Below are some records. Return exactly the lines from the one with "Where should I click to: Reload the page?" to the one with "The image size is (1568, 783).", and nothing else.

Collected data entries:
◆ ◆ ◆

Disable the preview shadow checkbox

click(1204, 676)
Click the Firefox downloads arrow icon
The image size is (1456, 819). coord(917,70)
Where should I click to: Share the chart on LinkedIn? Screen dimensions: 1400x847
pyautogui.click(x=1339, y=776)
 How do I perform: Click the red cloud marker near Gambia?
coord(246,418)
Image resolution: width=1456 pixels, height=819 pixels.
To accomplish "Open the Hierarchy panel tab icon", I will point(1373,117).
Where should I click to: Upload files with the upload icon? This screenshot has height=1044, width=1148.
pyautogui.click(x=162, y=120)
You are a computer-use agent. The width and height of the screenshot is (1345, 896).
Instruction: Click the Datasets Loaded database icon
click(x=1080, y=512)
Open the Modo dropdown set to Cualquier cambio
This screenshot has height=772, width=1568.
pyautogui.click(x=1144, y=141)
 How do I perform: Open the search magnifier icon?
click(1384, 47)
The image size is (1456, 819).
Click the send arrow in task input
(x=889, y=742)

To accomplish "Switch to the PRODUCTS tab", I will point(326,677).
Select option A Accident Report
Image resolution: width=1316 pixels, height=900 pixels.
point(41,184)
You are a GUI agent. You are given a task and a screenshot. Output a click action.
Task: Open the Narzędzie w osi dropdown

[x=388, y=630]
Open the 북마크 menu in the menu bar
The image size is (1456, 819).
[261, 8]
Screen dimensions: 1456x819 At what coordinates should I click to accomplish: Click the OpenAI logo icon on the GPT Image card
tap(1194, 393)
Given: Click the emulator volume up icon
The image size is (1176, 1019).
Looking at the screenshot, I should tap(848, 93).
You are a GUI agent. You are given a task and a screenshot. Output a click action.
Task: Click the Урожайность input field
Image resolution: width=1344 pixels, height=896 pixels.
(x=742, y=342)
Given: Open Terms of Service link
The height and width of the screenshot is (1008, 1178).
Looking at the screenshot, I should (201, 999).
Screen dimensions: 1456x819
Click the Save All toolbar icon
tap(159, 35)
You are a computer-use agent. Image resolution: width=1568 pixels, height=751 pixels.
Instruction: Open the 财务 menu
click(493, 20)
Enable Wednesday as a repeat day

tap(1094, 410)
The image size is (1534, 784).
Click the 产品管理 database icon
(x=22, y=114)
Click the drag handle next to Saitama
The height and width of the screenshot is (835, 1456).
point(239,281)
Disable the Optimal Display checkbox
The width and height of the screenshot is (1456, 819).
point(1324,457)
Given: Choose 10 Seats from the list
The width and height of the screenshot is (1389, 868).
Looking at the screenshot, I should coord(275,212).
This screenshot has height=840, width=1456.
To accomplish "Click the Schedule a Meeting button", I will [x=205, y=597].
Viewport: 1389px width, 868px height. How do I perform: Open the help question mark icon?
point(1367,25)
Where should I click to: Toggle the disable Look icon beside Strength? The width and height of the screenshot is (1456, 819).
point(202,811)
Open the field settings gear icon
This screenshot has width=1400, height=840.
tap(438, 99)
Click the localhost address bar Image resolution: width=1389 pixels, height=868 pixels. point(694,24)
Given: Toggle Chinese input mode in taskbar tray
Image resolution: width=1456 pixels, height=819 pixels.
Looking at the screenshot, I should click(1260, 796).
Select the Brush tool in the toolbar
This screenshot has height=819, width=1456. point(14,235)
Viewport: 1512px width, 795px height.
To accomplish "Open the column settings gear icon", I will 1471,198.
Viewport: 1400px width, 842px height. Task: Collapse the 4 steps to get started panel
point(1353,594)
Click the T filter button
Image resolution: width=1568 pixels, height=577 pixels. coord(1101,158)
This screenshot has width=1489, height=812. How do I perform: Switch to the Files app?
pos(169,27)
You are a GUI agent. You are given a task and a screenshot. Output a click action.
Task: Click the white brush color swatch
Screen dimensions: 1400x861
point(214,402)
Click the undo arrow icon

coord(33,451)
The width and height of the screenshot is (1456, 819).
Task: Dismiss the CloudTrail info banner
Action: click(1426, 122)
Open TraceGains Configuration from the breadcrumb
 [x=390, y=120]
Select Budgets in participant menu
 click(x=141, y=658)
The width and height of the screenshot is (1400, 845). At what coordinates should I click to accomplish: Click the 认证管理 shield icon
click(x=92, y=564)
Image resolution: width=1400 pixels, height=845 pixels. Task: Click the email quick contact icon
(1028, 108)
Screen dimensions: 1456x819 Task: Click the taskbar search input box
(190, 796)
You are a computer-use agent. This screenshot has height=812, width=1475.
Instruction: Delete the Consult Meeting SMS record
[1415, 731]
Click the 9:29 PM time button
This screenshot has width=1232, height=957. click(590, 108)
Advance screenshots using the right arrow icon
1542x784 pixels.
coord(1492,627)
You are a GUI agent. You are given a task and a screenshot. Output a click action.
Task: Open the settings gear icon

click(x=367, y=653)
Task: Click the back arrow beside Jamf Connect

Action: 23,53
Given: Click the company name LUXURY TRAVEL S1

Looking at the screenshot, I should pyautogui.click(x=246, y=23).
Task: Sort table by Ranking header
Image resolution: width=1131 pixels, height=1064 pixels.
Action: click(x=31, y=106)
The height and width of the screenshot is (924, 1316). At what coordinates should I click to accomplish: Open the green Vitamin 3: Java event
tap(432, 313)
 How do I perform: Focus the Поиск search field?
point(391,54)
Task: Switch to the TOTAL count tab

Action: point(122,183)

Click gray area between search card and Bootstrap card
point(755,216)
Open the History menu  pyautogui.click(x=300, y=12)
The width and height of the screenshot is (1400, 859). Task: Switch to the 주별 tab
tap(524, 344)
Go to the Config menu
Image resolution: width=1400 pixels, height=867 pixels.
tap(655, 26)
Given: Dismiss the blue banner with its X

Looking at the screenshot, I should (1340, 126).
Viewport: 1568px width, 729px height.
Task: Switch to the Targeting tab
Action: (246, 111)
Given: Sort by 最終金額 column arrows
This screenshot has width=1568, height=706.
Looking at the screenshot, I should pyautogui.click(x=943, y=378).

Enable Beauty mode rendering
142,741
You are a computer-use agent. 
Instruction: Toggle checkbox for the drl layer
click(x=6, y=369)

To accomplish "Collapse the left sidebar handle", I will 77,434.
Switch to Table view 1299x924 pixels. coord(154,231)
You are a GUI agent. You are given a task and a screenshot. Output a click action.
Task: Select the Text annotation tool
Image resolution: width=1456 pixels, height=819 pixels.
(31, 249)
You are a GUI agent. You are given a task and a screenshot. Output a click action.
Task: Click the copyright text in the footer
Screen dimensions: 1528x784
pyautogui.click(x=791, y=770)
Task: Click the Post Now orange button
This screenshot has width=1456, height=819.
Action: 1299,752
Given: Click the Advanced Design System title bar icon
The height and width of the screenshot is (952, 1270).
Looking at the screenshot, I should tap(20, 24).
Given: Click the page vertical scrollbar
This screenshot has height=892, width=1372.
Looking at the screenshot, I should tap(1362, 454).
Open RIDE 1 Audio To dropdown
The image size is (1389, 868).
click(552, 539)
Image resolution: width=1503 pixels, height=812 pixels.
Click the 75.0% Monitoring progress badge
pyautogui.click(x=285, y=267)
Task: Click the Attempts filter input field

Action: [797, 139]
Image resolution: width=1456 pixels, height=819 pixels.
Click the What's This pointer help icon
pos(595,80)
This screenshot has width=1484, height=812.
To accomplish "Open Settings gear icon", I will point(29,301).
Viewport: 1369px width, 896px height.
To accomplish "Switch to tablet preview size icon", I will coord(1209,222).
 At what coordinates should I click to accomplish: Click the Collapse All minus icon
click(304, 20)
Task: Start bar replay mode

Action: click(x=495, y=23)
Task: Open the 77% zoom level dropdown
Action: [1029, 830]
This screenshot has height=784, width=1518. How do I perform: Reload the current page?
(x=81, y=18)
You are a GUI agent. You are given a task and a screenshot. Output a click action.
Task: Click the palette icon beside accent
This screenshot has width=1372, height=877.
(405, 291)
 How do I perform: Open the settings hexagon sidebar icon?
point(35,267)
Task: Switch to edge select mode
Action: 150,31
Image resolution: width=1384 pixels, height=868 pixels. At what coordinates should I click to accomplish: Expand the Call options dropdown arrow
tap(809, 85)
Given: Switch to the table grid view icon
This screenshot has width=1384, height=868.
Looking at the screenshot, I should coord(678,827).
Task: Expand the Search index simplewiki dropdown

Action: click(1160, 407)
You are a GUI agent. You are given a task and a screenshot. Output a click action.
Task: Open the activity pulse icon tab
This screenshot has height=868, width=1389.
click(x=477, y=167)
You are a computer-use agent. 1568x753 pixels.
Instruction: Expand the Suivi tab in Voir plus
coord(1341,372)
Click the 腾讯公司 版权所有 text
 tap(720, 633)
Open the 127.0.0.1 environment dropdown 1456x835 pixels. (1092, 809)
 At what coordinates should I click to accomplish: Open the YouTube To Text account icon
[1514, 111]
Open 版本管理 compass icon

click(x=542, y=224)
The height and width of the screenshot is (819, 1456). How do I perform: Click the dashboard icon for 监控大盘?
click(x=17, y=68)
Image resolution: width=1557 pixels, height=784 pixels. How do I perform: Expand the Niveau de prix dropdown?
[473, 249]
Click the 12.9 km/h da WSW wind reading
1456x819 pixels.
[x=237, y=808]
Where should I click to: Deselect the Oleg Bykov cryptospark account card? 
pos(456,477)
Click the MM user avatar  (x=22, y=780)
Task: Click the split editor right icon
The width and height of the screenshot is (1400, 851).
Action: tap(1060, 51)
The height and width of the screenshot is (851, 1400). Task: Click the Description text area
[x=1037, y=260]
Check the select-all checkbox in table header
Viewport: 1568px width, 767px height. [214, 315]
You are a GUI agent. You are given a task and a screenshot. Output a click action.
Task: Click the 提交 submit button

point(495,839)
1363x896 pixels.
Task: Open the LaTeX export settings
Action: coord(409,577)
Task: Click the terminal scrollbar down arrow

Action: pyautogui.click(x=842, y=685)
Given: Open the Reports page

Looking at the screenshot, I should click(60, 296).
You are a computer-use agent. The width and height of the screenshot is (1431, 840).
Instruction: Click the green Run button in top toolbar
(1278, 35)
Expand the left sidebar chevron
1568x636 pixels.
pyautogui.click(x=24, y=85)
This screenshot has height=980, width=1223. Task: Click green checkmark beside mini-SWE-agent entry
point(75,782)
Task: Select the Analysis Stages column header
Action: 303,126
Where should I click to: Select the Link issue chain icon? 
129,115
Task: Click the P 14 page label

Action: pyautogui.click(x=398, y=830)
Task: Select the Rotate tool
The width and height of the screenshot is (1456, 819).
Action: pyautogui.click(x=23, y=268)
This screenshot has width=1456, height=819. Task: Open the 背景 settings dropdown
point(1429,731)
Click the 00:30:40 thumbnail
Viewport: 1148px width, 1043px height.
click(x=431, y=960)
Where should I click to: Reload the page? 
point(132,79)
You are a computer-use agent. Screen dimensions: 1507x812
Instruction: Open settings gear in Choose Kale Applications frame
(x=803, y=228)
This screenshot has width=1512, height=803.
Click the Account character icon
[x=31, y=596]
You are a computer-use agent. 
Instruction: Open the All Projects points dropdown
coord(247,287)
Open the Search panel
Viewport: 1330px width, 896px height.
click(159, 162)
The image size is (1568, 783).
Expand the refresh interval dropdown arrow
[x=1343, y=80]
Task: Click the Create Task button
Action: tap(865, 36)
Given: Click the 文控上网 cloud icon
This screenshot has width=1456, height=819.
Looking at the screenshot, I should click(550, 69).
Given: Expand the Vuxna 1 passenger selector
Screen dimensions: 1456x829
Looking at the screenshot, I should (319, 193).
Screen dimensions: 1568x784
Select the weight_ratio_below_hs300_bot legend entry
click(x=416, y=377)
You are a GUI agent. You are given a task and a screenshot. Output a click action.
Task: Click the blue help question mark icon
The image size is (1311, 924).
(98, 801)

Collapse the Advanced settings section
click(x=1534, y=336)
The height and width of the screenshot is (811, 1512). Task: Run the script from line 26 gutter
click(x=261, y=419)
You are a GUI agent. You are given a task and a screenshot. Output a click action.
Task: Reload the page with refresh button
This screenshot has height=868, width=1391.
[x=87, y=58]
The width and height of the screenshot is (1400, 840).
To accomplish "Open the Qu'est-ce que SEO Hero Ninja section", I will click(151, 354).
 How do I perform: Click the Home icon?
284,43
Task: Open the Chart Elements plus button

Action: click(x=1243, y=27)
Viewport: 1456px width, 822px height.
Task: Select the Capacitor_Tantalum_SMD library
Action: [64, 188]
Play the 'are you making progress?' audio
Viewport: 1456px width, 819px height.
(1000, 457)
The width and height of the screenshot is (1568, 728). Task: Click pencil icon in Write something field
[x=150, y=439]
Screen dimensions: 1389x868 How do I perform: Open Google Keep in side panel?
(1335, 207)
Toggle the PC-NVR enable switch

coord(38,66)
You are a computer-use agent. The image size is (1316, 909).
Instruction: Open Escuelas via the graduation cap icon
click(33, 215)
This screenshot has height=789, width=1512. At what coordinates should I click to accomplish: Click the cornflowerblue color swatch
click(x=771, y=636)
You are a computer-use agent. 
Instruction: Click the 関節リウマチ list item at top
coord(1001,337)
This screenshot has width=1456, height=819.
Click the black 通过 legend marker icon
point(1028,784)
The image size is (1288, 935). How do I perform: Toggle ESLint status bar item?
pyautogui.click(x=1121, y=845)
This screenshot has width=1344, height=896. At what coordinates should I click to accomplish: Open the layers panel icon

◆ ◆ ◆

EXERCISE ANSWER –
Where should I click to: Reload the page? 
point(132,79)
You are a computer-use agent. Screen dimensions: 1507x812
Instruction: Open settings gear in Choose Kale Applications frame
(x=803, y=228)
This screenshot has width=1512, height=803.
Click the Account character icon
[x=31, y=596]
You are a computer-use agent. 
Instruction: Open the All Projects points dropdown
coord(247,287)
Open the Search panel
Viewport: 1330px width, 896px height.
click(159, 162)
The image size is (1568, 783).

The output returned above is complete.